Small silhouette of Doug Wolkon WELCOME TO PLURANOMICS, THE ECONOMICS OF MANY.

Educated Inflation

This post is a response to A weird day on Wall Street on John Gapper's Business Blog at Financial Times.

With Sallie Mae in trouble, does that mean that less student loans at low interest rates may be available in the future? After all, they are the largest student lenders with $127 billion of debt outstanding (according to Wiki). Or can we expect the Wizard of Oz to step in and fix the lending rate since the loans are “federally guaranteed”.

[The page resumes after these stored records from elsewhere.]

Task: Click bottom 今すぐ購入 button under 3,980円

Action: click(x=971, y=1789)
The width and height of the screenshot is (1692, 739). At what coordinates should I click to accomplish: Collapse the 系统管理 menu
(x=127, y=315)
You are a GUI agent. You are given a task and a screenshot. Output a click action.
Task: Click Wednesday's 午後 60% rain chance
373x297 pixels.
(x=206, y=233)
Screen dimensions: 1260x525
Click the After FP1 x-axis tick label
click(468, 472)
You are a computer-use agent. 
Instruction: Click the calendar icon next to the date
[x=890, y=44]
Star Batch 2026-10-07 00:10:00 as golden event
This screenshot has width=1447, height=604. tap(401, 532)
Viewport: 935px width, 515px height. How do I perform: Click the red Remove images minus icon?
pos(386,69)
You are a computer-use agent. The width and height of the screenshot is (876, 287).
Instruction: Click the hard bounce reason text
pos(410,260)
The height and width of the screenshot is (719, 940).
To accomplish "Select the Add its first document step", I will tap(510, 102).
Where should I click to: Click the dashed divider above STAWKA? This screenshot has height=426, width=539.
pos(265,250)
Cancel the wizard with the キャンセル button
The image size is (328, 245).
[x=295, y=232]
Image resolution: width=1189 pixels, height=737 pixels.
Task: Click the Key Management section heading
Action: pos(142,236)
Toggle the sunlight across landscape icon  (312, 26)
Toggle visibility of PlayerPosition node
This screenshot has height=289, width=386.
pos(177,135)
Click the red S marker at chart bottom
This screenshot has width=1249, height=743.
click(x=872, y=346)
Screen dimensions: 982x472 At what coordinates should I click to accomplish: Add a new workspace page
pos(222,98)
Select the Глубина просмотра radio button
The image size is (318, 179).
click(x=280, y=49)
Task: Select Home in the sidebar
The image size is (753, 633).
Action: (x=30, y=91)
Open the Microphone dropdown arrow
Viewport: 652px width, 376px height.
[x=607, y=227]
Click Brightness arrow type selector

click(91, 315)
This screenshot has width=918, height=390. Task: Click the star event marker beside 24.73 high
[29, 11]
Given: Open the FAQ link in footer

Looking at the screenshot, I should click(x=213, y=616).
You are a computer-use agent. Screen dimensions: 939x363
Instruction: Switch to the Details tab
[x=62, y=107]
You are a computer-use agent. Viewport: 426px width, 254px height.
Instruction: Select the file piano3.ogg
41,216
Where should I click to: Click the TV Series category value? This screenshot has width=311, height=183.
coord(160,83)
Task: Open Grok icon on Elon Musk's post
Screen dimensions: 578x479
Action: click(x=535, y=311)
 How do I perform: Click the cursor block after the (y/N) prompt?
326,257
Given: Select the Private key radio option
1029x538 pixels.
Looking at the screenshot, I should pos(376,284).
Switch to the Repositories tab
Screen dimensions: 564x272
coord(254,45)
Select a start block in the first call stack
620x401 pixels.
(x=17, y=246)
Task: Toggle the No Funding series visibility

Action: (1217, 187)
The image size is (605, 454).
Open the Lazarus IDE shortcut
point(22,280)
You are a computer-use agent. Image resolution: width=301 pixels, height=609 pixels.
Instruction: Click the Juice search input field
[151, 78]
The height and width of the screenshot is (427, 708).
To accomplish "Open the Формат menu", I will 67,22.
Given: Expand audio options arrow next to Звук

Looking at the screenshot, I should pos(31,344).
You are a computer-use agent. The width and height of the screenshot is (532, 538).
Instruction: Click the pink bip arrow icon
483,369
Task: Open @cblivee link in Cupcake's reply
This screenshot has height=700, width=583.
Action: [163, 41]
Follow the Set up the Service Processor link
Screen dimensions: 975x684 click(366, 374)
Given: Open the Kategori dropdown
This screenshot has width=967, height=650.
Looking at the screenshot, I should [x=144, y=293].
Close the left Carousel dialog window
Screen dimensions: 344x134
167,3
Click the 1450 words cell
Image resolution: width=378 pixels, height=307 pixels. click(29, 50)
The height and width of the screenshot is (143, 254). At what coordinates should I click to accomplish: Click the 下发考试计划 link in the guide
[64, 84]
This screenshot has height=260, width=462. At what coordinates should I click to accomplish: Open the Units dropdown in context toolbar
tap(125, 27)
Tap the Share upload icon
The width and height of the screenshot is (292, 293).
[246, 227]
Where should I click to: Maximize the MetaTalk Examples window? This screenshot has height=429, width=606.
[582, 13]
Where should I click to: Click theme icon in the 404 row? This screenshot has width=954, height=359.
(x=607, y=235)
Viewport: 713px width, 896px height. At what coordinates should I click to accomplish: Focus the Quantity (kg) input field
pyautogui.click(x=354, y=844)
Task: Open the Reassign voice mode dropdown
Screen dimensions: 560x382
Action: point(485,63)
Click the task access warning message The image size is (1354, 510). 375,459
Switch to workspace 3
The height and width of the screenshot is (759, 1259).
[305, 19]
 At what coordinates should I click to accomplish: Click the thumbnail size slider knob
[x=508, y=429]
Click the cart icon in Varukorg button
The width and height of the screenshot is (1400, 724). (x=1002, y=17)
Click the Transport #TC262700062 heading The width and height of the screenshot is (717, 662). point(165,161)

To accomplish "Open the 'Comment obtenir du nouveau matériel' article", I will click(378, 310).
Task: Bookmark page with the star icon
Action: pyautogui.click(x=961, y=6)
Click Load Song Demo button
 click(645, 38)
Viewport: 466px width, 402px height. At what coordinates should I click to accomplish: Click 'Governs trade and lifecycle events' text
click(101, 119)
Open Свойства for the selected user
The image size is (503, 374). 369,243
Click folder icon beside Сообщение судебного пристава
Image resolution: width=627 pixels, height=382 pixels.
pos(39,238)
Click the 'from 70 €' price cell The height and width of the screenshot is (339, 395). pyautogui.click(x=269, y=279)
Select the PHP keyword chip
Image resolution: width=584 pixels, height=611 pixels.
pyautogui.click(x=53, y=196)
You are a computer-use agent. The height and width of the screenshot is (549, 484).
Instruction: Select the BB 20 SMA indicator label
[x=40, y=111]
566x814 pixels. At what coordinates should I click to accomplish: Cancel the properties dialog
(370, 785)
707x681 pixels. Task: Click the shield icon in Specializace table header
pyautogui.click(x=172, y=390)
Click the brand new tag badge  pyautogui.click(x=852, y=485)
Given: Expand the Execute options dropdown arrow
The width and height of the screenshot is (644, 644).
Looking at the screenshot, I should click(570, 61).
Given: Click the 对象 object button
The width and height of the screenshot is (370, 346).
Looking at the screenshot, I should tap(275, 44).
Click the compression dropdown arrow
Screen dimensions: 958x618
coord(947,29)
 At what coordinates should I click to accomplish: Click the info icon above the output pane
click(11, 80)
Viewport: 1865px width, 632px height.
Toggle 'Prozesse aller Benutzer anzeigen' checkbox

How many “guarantees” does our federal government have out there anyway? Does it even matter? Do you think the price of college tuition in the U.S. will be forced down proportionately to the likely increase in future lending costs? I hope so for my kid’s sake. Or maybe we will have to pay cash for college tuition. What do you think the price of tuition would be then?

The question is, “How are the Universities going to make up the difference to pay for the expensive education they are selling?” My father-in-law did it with home equity like so many others but that doesn’t seem to be an option right now.

The reality is that lenders like Sallie Mae have allowed Univerities to charge students $40,000 of annual tuition for their “must have at any price” 4-year education. Sounds a lot like a “must have at any price” 3-bedroom home with top of the line kitchen and bathrooms in the middle of the Arizona Dessert or Florida Swamp for $350,000 – No Money Down.